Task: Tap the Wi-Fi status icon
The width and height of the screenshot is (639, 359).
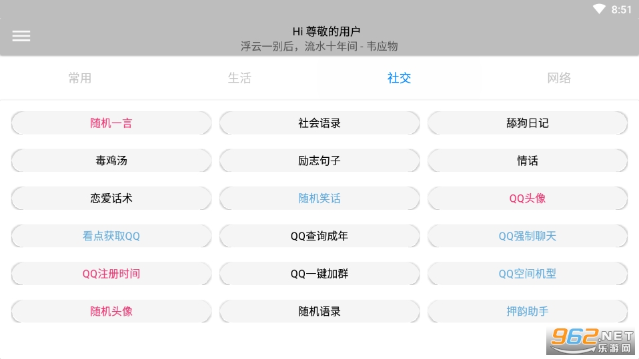Action: coord(599,9)
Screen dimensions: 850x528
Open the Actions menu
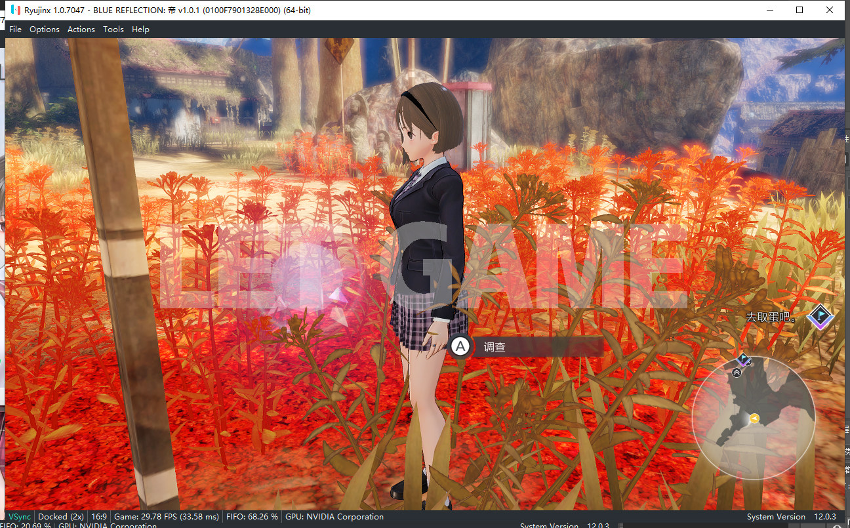[81, 30]
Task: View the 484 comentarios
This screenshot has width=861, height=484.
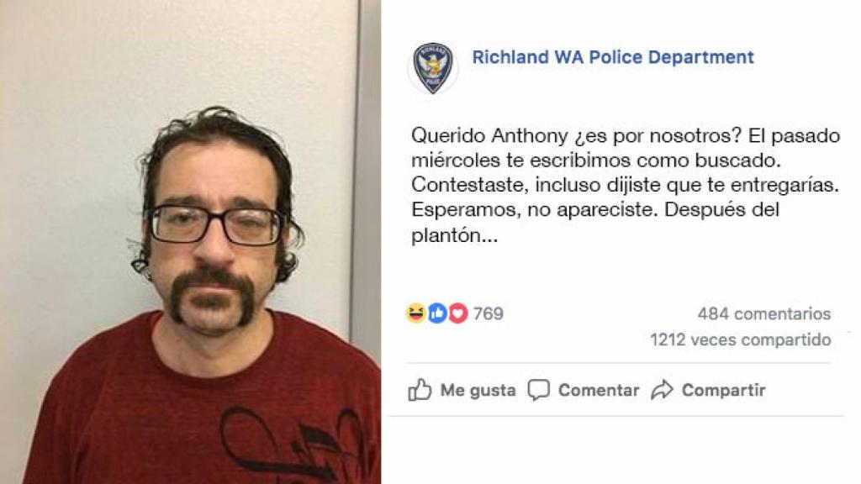Action: [x=763, y=313]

==============================

Quote every line of the listing above word for word, but leave out the pictures.

Task: Tap the Wi-Fi status icon
The width and height of the screenshot is (639, 359).
Action: coord(599,9)
Screen dimensions: 850x528
Open the Actions menu
[81, 30]
Task: View the 484 comentarios
This screenshot has width=861, height=484.
Action: [x=763, y=313]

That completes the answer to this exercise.